The National Institutes of Health (NIH) has awarded UAMS researchers two grants totaling $3.4 million to study a stealthy virus linked to cancer.
Mark Manzano, an assistant professor in the UAMS College of Medicine Department of Microbiology and Immunology, is studying how Kaposi sarcoma-associated herpesvirus (KSHV) causes cancer and how it evades the immune system. He received a five-year, $3.02 million NIH grant and is co-principal investigator on a two-year, $420,335 NIH grant.
Craig Forrest, a professor in the same department, shares the co-principal investigator role on the latter grant. Both Manzano and Forrest are members of the UAMS Winthrop P. Rockefeller Cancer Institute and the Center for Microbial Pathogenesis and Host Inflammatory Responses.
KSHV is known for its ability to go into hiding, a dormant state called latency, where it avoids detection while still quietly helping tumors grow, UAMS said in a news release. Understanding how the virus stays hidden, and how to shut it down, could one day lead to new treatments or even ways to eliminate it entirely.
“This virus is like a master of disguise,” Manzano said in the release. “It doesn’t need to cause mutations like many cancer-causing agents. It brings its own cancer-causing genes and reprograms the cell.”
KSHV is most often associated with Kaposi sarcoma, a rare cancer that mostly targets people with weakened immune systems, such as those living with HIV and post-transplant patients. It often first appears in the mouth as painful oral lesions, and it affects the skin, lymph nodes and internal organs. It is also linked to other illnesses such as primary effusion lymphoma and multicentric Castleman disease.

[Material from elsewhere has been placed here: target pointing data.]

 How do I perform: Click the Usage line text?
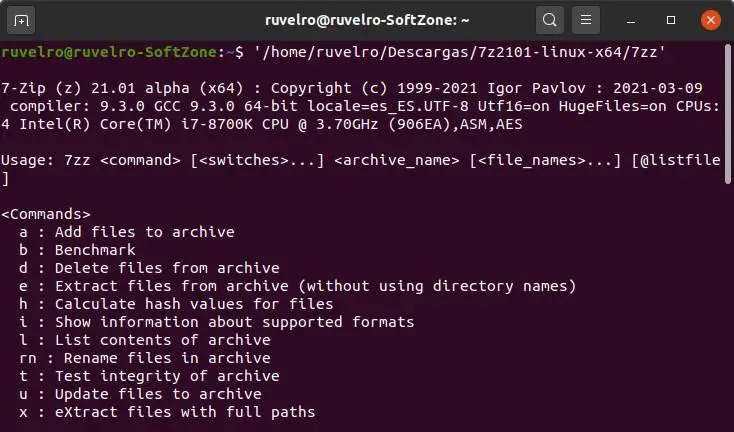click(x=360, y=161)
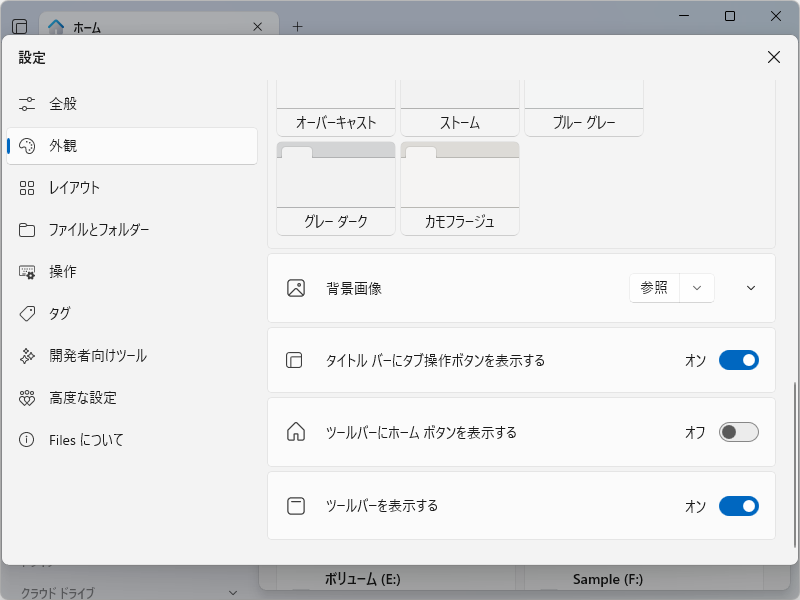Image resolution: width=800 pixels, height=600 pixels.
Task: Expand the 背景画像 settings section
Action: tap(748, 288)
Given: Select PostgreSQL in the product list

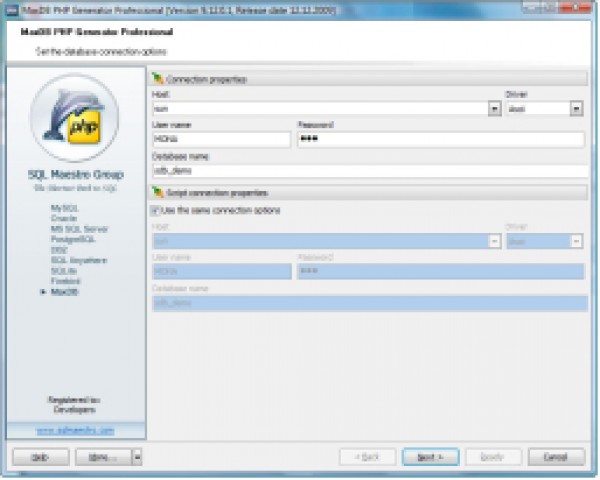Looking at the screenshot, I should (x=73, y=239).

Manzano sees the long-term goal of his research as finding a way to either silence the virus permanently or eliminate it from the body altogether. One promising strategy could involve targeting an RNA molecule.
“We might be able to develop an antisense therapy, something that binds to the RNA and triggers the cell to destroy it,” he said. “That technology already exists; the question is whether we can adapt it to target this virus.”
Manzano believes a vaccine may be more feasible in connection with the proteins produced during viral reactivation, which is the focus of Forrest’s work and a potential angle for future prevention efforts.